▸ TEXTO DO DOCUMENTO:
☆ ☆ ☆
Professores passam a maior parte do seu tempo de trabalho em contato com os alunos. Faz sentido. Seu trabalho é ajudar os alunos a aprender – e a alcançar autonomia no aprender.



Mas aprender o quê?



Talvez essa seja a pergunta mais difícil de responder na educação.



Uma criança típica crescendo às margens do Mar da Galiléia no início de nossa era provavelmente precisava aprender várias coisas: primeiro, a entender e a falar (mas não necessariamente a ler e escrever) em sua língua; segundo, a pescar, ou a pastorear ovelhas, ou a cultivar uma terra árida, e a exercer algumas artes domésticas (cozinhar, tecer, etc.); terceiro, se homem, a guerrear, e se mulher, a cuidar dos filhos; quarto, talvez, a encontrar respostas nas tradições de seu grupo social para algumas das grandes questões da vida: o que fazemos aqui neste mundo? como devemos viver? devemos esperar alguma coisa para depois dessa vida?



Uma criança típica crescendo no alto do Morumbi em São Paulo em nossos dias também precisa aprender várias coisas – muito mais coisas do que a criança palestina de dois mil anos atrás. Ela continua precisando a aprender a entender e a falar a sua língua – mas precisa também aprender a ler e a escrever nela. Além disso, tudo indica que precisa aprender a entender, falar, ler e escrever uma ou duas outras línguas (possivelmente Inglês e Espanhol). E continua precisando a encontrar respostas para as grandes questões da vida e da sociedade.
☆ ☆ ☆
▸ INFORMAÇÕES EXTRAÍDAS:
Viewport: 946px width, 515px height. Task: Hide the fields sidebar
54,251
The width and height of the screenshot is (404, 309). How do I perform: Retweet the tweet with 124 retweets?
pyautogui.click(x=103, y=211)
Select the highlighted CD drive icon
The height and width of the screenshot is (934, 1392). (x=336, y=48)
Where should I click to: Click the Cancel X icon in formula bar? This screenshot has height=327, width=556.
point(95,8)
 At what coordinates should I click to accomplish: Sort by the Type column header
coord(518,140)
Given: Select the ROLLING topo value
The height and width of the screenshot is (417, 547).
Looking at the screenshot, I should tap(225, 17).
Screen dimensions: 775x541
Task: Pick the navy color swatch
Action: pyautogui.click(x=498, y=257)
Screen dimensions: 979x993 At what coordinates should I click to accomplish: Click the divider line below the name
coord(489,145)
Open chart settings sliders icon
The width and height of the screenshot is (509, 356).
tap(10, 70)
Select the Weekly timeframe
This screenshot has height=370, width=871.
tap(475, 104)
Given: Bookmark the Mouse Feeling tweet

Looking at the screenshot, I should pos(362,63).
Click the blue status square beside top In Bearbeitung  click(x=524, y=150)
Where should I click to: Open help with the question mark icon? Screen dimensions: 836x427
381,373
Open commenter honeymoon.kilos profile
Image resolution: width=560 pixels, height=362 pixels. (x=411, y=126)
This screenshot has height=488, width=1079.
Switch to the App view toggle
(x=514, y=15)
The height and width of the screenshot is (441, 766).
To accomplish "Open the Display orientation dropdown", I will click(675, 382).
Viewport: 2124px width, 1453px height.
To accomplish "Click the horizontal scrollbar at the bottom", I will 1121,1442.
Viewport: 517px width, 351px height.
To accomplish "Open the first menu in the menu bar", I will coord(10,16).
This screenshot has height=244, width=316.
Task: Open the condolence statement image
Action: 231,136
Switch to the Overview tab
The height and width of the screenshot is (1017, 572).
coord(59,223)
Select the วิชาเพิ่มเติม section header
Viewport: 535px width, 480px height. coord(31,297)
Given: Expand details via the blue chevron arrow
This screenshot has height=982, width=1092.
☆ ☆ ☆
▸ O PEDIDO: Cite, do texto sobre o que os alunos precisam aprender, o trecho que começa com as palavras "Professores passam a" e termina em "aprender o quê?". As linhas não têm nenhum papel aqui.

▸ RESOLUÇÃO DO PROBLEMA:
Professores passam a maior parte do seu tempo de trabalho em contato com os alunos. Faz sentido. Seu trabalho é ajudar os alunos a aprender – e a alcançar autonomia no aprender.



Mas aprender o quê?